*** Opening THE DATA ***

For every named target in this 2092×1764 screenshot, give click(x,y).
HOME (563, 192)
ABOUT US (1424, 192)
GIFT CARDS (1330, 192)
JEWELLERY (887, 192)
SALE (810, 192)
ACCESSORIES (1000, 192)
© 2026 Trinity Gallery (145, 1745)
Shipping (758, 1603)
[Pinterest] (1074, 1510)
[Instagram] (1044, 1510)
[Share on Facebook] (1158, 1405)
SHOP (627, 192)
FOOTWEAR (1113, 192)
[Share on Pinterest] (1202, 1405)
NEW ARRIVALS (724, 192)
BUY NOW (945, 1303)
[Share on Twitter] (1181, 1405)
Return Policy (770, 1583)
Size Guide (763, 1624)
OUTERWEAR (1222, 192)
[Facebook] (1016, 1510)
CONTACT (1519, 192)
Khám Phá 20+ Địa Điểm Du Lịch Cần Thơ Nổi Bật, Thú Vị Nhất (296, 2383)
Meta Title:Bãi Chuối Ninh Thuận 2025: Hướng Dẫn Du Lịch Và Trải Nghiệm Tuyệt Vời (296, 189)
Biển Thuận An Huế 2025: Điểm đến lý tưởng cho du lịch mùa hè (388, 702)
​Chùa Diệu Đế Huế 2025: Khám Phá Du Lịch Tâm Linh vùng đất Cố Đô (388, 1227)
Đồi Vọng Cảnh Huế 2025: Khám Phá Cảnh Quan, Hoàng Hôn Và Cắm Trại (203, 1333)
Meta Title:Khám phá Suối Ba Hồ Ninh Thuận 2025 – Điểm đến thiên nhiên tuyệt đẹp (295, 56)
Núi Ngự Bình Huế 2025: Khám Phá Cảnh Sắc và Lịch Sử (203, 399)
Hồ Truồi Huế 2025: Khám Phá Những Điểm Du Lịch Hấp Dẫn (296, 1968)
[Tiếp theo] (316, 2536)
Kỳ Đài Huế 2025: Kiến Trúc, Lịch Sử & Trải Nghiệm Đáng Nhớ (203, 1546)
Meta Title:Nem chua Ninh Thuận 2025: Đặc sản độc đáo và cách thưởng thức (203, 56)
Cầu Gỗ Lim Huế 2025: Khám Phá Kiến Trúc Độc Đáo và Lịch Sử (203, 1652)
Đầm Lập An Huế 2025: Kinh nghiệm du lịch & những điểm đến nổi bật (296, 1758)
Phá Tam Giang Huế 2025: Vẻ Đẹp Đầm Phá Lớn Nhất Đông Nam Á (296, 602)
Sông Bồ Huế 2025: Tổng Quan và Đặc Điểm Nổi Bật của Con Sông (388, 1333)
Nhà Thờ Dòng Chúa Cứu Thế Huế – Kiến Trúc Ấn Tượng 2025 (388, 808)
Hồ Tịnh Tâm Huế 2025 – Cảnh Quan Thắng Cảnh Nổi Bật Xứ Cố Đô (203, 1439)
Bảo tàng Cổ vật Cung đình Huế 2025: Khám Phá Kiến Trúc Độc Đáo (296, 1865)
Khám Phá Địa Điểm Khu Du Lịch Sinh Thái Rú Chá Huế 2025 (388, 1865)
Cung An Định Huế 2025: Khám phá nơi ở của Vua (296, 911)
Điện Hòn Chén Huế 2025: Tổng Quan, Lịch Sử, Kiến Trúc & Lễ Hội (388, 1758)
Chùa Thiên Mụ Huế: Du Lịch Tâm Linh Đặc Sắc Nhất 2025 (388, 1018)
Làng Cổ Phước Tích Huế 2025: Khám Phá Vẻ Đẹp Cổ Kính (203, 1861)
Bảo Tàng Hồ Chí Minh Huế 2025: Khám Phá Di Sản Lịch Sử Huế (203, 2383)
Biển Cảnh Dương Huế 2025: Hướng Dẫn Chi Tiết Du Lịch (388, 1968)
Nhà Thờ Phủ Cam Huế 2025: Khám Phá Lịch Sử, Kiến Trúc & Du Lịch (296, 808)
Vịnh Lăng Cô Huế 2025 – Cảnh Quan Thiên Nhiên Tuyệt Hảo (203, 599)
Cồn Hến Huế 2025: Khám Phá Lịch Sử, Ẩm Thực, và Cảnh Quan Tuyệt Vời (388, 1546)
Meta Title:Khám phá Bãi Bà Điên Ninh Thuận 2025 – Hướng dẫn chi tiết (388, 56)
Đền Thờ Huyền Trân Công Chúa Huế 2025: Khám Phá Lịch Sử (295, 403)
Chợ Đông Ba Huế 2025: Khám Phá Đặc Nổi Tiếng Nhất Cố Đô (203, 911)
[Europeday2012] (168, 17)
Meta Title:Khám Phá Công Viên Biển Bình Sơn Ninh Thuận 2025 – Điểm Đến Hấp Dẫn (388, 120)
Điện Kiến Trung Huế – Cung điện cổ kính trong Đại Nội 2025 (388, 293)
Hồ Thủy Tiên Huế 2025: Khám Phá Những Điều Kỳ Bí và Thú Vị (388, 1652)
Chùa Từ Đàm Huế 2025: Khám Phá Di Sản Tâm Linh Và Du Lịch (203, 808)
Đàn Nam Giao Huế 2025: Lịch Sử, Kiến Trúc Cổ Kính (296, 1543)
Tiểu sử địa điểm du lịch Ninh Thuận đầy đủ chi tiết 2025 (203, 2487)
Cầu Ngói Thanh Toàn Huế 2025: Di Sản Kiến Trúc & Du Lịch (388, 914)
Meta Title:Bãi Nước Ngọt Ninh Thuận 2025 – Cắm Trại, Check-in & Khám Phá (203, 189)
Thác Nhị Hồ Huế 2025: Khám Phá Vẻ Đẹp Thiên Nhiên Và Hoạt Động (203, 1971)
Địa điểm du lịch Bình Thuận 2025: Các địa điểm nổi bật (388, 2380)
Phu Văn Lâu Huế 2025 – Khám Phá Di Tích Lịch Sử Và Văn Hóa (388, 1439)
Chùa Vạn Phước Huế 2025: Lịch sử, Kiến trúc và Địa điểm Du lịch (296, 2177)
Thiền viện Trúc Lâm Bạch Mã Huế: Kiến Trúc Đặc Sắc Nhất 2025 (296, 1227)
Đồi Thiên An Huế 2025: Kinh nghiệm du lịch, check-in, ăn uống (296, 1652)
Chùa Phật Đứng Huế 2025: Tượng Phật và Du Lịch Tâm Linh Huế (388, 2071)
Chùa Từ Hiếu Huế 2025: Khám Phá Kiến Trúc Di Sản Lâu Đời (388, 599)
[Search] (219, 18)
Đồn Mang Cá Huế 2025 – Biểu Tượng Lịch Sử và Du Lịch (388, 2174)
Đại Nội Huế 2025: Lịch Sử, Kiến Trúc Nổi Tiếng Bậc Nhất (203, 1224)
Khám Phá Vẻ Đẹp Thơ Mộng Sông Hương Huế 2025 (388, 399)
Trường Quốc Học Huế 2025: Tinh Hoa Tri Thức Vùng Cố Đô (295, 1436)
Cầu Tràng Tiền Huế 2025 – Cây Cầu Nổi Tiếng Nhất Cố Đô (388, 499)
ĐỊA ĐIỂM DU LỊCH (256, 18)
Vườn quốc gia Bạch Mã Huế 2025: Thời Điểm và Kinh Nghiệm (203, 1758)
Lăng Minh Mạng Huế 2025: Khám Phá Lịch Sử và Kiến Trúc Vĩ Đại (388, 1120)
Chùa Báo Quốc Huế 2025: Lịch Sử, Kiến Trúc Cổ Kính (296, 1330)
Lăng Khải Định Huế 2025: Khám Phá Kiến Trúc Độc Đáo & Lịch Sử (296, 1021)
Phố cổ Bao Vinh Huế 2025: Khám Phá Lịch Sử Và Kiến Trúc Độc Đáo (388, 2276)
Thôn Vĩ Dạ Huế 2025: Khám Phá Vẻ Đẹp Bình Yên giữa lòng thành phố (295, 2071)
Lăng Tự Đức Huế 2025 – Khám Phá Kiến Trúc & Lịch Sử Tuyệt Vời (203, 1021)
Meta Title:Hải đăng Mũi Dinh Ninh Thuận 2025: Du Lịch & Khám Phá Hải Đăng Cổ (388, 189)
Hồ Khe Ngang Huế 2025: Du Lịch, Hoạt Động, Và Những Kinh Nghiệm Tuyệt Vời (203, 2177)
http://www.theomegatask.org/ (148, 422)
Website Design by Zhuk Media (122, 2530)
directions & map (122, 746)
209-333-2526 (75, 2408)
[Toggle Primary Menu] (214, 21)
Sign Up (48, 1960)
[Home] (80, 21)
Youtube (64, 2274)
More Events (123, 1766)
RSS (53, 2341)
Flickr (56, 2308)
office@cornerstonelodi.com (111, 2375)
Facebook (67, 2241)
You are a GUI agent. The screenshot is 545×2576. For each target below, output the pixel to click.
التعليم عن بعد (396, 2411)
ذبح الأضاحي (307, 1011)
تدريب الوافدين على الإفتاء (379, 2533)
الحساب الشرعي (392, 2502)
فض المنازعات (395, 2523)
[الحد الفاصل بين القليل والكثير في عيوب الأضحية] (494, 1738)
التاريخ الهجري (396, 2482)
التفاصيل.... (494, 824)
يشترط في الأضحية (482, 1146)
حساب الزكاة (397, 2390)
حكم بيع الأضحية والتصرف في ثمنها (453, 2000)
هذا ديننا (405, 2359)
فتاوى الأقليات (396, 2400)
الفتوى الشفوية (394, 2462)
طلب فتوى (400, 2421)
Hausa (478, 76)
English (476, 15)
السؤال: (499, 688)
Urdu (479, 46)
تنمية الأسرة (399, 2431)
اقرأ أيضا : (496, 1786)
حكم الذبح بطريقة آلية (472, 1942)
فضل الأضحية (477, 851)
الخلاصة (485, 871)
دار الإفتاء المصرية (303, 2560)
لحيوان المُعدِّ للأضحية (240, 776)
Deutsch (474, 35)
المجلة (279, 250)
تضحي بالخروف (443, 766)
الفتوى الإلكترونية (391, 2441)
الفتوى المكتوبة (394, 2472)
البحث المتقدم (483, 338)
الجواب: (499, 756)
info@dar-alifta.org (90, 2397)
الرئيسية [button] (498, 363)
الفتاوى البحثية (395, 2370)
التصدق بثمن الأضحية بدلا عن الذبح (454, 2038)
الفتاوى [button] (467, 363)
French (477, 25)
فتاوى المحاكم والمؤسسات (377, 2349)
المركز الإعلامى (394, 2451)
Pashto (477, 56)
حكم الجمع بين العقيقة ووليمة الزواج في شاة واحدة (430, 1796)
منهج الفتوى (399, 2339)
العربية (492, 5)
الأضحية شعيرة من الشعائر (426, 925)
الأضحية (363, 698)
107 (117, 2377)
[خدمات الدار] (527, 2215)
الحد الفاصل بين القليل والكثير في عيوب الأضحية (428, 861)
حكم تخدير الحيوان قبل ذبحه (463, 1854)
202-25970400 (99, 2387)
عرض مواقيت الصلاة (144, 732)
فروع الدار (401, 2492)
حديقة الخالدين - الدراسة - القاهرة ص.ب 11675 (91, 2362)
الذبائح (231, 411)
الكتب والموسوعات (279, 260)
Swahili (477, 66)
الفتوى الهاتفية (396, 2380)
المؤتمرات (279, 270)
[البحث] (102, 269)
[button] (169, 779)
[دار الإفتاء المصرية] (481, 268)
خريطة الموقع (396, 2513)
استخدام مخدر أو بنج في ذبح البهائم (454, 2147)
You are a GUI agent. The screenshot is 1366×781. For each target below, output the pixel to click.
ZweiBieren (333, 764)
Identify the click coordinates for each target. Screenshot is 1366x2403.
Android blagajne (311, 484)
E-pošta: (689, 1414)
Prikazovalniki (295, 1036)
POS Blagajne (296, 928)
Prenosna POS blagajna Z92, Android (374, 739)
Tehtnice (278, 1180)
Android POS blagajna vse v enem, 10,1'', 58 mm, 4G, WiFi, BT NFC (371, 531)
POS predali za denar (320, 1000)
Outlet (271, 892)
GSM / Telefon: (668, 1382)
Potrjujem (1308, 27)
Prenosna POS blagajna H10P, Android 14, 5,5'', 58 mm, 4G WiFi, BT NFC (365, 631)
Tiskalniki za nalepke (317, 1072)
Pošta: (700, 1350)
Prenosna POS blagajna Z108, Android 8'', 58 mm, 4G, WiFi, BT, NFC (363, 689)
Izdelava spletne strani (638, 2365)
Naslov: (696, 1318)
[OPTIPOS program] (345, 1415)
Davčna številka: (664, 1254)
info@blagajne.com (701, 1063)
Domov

*** Closing THE DATA ***

▶ _THE PROBLEM_
Send back an exact copy of only the lines from the line with "SALE (810, 192)" up to and including the line with "Hồ Tịnh Tâm" in the data above.

▶ _PROBLEM SOLUTION_
SALE (810, 192)
ACCESSORIES (1000, 192)
© 2026 Trinity Gallery (145, 1745)
Shipping (758, 1603)
[Pinterest] (1074, 1510)
[Instagram] (1044, 1510)
[Share on Facebook] (1158, 1405)
SHOP (627, 192)
FOOTWEAR (1113, 192)
[Share on Pinterest] (1202, 1405)
NEW ARRIVALS (724, 192)
BUY NOW (945, 1303)
[Share on Twitter] (1181, 1405)
Return Policy (770, 1583)
Size Guide (763, 1624)
OUTERWEAR (1222, 192)
[Facebook] (1016, 1510)
CONTACT (1519, 192)
Khám Phá 20+ Địa Điểm Du Lịch Cần Thơ Nổi Bật, Thú Vị Nhất (296, 2383)
Meta Title:Bãi Chuối Ninh Thuận 2025: Hướng Dẫn Du Lịch Và Trải Nghiệm Tuyệt Vời (296, 189)
Biển Thuận An Huế 2025: Điểm đến lý tưởng cho du lịch mùa hè (388, 702)
​Chùa Diệu Đế Huế 2025: Khám Phá Du Lịch Tâm Linh vùng đất Cố Đô (388, 1227)
Đồi Vọng Cảnh Huế 2025: Khám Phá Cảnh Quan, Hoàng Hôn Và Cắm Trại (203, 1333)
Meta Title:Khám phá Suối Ba Hồ Ninh Thuận 2025 – Điểm đến thiên nhiên tuyệt đẹp (295, 56)
Núi Ngự Bình Huế 2025: Khám Phá Cảnh Sắc và Lịch Sử (203, 399)
Hồ Truồi Huế 2025: Khám Phá Những Điểm Du Lịch Hấp Dẫn (296, 1968)
[Tiếp theo] (316, 2536)
Kỳ Đài Huế 2025: Kiến Trúc, Lịch Sử & Trải Nghiệm Đáng Nhớ (203, 1546)
Meta Title:Nem chua Ninh Thuận 2025: Đặc sản độc đáo và cách thưởng thức (203, 56)
Cầu Gỗ Lim Huế 2025: Khám Phá Kiến Trúc Độc Đáo và Lịch Sử (203, 1652)
Đầm Lập An Huế 2025: Kinh nghiệm du lịch & những điểm đến nổi bật (296, 1758)
Phá Tam Giang Huế 2025: Vẻ Đẹp Đầm Phá Lớn Nhất Đông Nam Á (296, 602)
Sông Bồ Huế 2025: Tổng Quan và Đặc Điểm Nổi Bật của Con Sông (388, 1333)
Nhà Thờ Dòng Chúa Cứu Thế Huế – Kiến Trúc Ấn Tượng 2025 (388, 808)
Hồ Tịnh Tâm Huế 2025 – Cảnh Quan Thắng Cảnh Nổi Bật Xứ Cố Đô (203, 1439)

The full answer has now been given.